## THE PROBLEM
Please return the listing below exactly, without any of its pictures.
□ □ □ □ □
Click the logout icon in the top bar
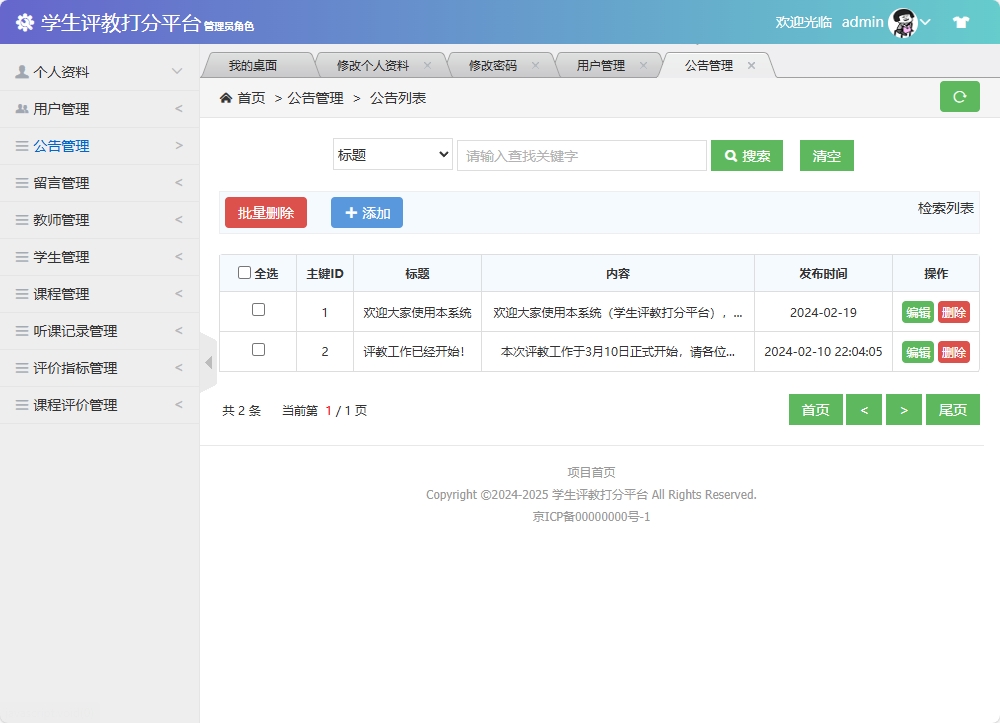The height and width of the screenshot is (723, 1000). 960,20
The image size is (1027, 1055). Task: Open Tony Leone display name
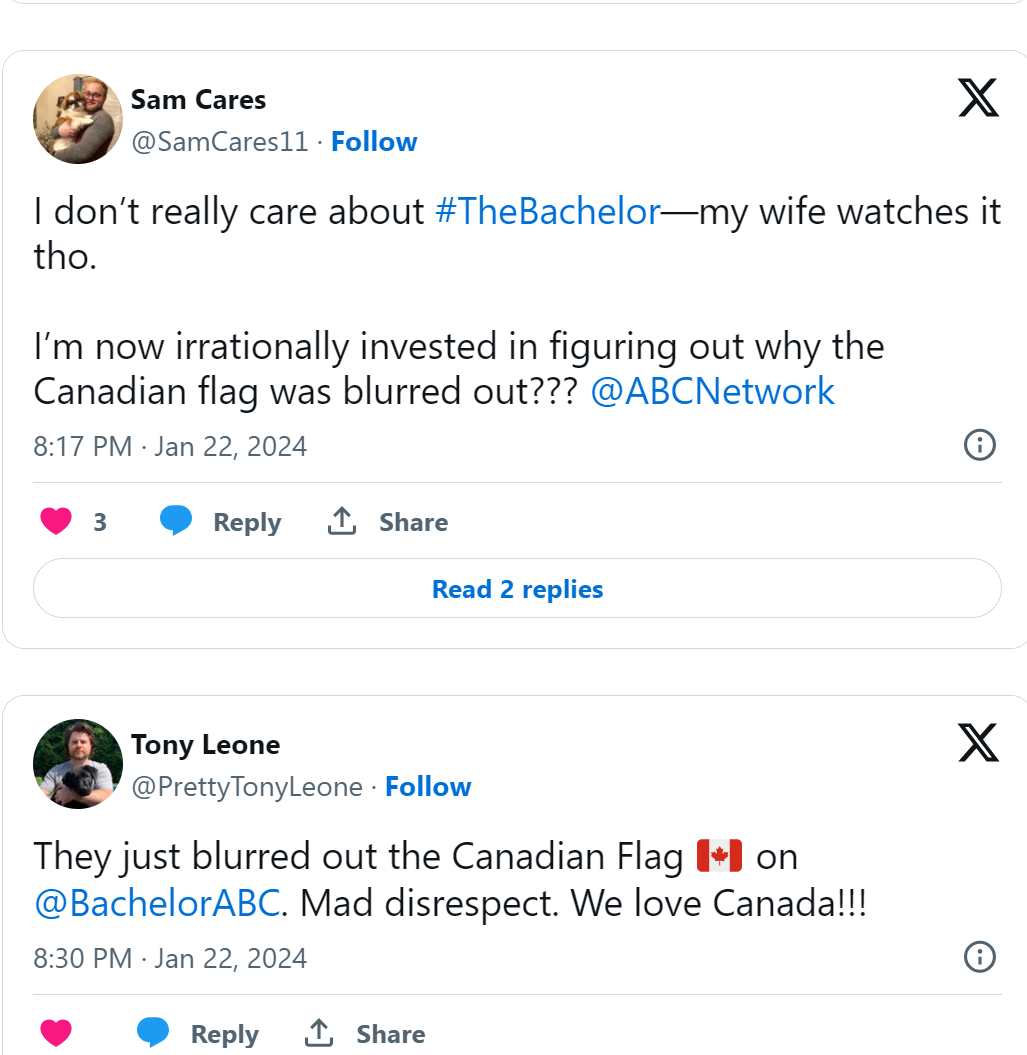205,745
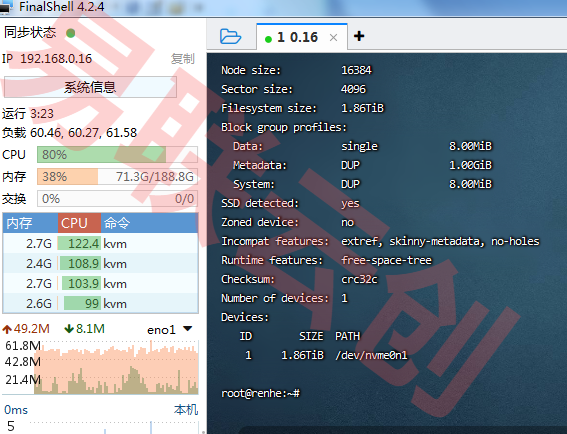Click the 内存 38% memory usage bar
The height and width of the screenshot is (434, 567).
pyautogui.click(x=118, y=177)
□ □ □ □ □
## EXPECTED ANSWER
Click the logout icon in the top bar
The height and width of the screenshot is (723, 1000). 960,20
The image size is (1027, 1055). Task: Open Tony Leone display name
205,745
Click the 内存 38% memory usage bar
The height and width of the screenshot is (434, 567).
pyautogui.click(x=118, y=177)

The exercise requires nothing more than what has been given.